To achieve these goals, China is preparing a big spending programme to boost clean energy. The new energy investment plan, which has been reported by official media but not yet formally approved, could see as much as Rmb5,000bn ($753bn) poured into developing alternative energy sources in the next decade.
Wow.

11 comments:

Paul Biggs said...

Well, they've certainly got the money, unlike the US and Europe.

Jason S said...

I'm sure that has nothing to do with the possibility of US trade sanctions over Chinese subsidies to its clean energy industry.

I'll never understand why the US didn't use its leverage to fight the Chinese over their countless discriminatory trade policies.

Ten years ago we had enormous leverage. The Chinese couldn't have afforded to fight. Today the Chinese are capable of weathering an all out trade war. Most of our leverage has permanently evaporated.

Roddy said...

They say non-fossil fuel energy is expected to be 15% of the whole by 2020, and in the article it seems that 'wind, solar and biomass is set to provide 3 per cent of China’s energy..... Hydropower and nuclear energy will rise from 7 per cent to 9 per cent in the next five years.' So that's 12%, up by 3 or 4% from 2010, with another 3% by 2020.

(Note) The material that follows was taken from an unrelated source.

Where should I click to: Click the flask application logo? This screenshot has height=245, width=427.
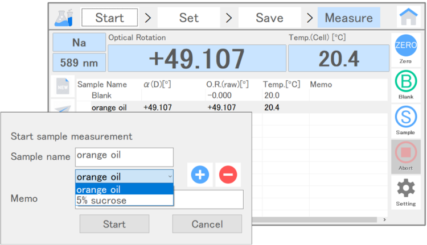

That can't drive the type of energy and carbon intensity improvements they state, can it?

as per the article, and ?

bernie said...

It appears that reality is finally setting in the UK - http://news.sky.com/skynews/Home/Politics/Severn-Estuary-Tidal-Power-Barrage-Scrapped-By-Decc-But-New-Nuclear-Plants-Announced/Article/201010315760478

Not the same magnitude as China - but at least it is a definitive step in the right direction.

Harrywr2 said...

A link I found over at the nature blog to a google translation of the actual Chinese Government Text. "Clean Coal" is a big part of their plans.

http://translate.googleusercontent.com/translate_c?hl=en&ie=UTF-8&sl=auto&tl=en&u=http://www.gov.cn/zwgk/2010-10/18/content_1724848.htm&prev=_t&rurl=translate.google.com&twu=1&usg=ALkJrhjZG-dRgLAZybwfKjQkBY-_sLK7sA

Jason S said...

China just announced a monetary tightening.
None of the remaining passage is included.